Different solvents, temperatures, gamma doses, or contact times can produce different profiles.

Extractables and leachables testing should verify whether vendor data matches actual process conditions.

Ignoring Small Components

Small elastomeric seals, labels, septa, and valves are easy to overlook.

Yet these parts may contain complex additives, curing agents, or adhesives.

A complete extractables and leachables testing inventory must include every material in the contact pathway.

Treating Unknown Peaks as Minor Noise

Unknown compounds create regulatory and toxicological uncertainty.

A small peak can still matter when potency is high, dosing is repeated, or patients are vulnerable.

Extractables and leachables testing should include a practical escalation path for structural identification.

Separating Chemical Safety from Product Quality

Chemical safety and product performance are connected.

A compound may be below toxicological concern but still affect aggregation, adsorption, appearance, or diagnostic accuracy.

Effective extractables and leachables testing should be reviewed alongside stability and compatibility data.

Practical Execution Tips for Stronger Control

  1. Start with a material-contact map before commissioning laboratory work, so testing scope follows real exposure rather than assumptions.
  2. Use risk ranking to prioritize components with high surface area, long contact, soft polymers, adhesives, or final-product exposure.
  3. Align extraction solvents with formulation chemistry, including aqueous buffers, surfactants, alcohol content, oils, and extreme pH conditions.
  4. Confirm detection limits before testing begins, because weak sensitivity can create false confidence in low-risk conclusions.
  5. Review chromatograms, not only summary tables, to spot recurring unknowns, solvent artifacts, or batch-specific deviations.
  6. Build change-control triggers for resin grade changes, sterilization changes, supplier transfers, tooling updates, and packaging redesigns.
  7. Connect extractables and leachables testing with stability, biocompatibility, process validation, and complaint trend reviews.

Decision Criteria for Accepting or Rejecting Materials

Material acceptance should not rely on one number.

A strong decision combines chemical identity, exposure estimate, toxicological profile, analytical confidence, and product impact.
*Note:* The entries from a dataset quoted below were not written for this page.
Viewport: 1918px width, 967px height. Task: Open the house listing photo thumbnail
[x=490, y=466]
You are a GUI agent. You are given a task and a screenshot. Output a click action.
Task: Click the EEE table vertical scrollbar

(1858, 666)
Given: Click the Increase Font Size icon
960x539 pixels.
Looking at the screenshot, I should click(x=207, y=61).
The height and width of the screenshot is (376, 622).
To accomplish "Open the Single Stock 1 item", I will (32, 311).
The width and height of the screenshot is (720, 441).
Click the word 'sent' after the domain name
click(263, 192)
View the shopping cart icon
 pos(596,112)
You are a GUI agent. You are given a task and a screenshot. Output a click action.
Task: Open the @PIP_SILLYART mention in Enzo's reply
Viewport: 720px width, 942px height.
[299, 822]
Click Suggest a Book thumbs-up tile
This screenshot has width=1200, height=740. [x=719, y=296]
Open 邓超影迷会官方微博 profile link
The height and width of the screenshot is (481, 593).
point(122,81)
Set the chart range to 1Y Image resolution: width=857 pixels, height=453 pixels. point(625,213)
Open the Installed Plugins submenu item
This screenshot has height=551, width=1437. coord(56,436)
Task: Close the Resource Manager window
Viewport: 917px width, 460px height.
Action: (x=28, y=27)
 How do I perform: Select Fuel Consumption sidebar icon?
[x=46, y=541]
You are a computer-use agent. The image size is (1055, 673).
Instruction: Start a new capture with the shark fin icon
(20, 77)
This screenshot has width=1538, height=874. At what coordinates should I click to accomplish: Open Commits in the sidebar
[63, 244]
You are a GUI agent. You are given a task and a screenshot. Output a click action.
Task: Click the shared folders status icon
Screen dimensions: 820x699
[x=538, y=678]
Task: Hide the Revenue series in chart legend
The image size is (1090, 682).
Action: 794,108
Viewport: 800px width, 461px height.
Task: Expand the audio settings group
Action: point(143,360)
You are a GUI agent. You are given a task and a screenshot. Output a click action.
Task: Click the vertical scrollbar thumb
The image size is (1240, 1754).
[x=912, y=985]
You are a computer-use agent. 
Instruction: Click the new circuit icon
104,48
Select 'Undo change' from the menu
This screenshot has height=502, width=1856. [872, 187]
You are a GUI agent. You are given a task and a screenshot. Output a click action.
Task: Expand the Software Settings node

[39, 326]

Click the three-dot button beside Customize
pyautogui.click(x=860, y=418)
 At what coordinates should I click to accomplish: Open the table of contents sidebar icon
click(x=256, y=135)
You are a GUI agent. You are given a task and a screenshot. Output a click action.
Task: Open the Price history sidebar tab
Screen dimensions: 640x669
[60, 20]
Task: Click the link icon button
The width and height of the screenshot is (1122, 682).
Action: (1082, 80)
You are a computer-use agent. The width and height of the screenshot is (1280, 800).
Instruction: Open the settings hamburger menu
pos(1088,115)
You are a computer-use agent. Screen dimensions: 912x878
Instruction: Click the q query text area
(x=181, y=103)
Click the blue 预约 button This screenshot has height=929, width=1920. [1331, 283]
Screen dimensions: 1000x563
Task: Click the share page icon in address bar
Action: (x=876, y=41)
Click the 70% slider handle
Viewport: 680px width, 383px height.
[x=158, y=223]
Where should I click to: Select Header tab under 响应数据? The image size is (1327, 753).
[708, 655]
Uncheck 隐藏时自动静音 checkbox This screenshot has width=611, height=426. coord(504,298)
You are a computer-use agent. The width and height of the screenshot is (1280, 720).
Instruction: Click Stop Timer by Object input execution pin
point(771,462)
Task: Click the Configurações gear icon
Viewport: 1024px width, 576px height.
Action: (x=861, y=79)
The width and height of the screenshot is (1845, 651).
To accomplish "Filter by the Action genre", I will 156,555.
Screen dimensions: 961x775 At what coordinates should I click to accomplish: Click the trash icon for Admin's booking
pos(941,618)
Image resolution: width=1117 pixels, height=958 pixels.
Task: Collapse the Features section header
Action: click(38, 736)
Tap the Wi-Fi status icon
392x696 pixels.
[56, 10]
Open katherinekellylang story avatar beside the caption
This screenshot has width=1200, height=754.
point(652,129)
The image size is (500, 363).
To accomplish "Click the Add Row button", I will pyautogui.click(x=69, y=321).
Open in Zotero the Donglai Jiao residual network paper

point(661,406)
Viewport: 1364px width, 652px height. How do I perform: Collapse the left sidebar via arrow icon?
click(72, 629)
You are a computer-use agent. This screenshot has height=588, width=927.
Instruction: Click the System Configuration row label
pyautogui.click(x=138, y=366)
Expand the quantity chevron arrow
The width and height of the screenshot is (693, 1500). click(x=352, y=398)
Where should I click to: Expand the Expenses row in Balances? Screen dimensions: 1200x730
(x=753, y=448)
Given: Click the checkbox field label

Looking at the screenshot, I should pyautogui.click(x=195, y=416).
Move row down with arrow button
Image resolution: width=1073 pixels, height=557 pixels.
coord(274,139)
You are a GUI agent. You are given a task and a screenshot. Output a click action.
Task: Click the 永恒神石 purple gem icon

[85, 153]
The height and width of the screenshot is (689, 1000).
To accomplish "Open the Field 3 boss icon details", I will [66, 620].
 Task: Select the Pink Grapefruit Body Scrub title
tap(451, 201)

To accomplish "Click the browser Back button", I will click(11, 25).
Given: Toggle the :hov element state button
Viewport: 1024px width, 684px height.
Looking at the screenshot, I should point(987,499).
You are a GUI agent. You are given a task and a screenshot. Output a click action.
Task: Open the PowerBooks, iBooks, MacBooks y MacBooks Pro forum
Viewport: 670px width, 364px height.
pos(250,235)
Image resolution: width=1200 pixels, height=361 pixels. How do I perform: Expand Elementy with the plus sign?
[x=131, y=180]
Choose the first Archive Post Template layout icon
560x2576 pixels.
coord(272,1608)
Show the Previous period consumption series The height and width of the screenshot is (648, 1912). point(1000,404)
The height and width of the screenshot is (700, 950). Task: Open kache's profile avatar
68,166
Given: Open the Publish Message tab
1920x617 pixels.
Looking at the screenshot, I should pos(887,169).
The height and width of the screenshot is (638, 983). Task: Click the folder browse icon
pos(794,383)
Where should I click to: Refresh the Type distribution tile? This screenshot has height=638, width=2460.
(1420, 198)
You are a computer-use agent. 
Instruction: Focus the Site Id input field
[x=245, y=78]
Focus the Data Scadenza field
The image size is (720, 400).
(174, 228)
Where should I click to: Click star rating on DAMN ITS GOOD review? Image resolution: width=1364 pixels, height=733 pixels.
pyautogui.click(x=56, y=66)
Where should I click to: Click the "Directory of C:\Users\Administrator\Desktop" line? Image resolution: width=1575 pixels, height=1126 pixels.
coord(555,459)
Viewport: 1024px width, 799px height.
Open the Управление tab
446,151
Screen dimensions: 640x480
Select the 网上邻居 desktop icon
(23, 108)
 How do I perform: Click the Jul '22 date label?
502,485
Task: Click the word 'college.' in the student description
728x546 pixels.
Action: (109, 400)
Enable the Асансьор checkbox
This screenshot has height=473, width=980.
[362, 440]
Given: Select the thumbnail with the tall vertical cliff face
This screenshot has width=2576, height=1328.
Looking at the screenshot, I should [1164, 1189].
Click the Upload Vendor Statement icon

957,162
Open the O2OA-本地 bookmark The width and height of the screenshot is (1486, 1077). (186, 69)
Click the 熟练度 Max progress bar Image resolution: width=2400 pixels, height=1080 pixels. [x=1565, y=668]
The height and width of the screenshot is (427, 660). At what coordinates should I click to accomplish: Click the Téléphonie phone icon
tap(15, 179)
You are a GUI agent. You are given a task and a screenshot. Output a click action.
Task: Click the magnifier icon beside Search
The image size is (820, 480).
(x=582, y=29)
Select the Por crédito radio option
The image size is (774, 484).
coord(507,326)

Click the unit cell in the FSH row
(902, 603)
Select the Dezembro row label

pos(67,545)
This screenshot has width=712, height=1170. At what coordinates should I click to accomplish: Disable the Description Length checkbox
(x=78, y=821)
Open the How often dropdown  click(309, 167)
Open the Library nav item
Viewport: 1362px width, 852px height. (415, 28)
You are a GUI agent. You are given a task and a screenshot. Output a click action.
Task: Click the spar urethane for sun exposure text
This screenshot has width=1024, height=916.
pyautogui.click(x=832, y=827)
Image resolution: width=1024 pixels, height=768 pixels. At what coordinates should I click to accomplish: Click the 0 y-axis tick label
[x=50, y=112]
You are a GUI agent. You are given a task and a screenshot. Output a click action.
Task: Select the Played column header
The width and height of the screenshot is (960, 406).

Decision Factor What to Check
Chemical identity Confirm structure, compound class, and identification confidence for critical peaks.
Patient exposure Estimate dose using real contact volume, frequency, route, and treatment duration.
Product quality Assess impact on potency, purity, particles, aggregation, assay signal, or shelf life.
Process relevance Confirm whether extractables conditions realistically bracket commercial use.

When uncertainty remains, targeted leachables studies can provide stronger evidence than additional aggressive extraction alone.

This is especially important for final containers, drug-contact assemblies, and sensitive biologic formulations.

Summary and Action Guide

Extractables and leachables testing is not only a regulatory exercise.

It is a practical system for controlling chemical risk across materials, suppliers, processes, and product lifecycles.

The strongest programs begin with a full contact map, then apply risk ranking, justified extraction conditions, sensitive analytics, and toxicological review.

They also connect chemical findings with stability, biological performance, diagnostic accuracy, and sterile packaging reliability.

For the next review cycle, start by updating the component inventory.

Then identify high-risk materials, verify supplier data, and define where targeted leachables studies are needed.

A disciplined extractables and leachables testing checklist helps prevent late-stage surprises and supports safer, cleaner life science consumables.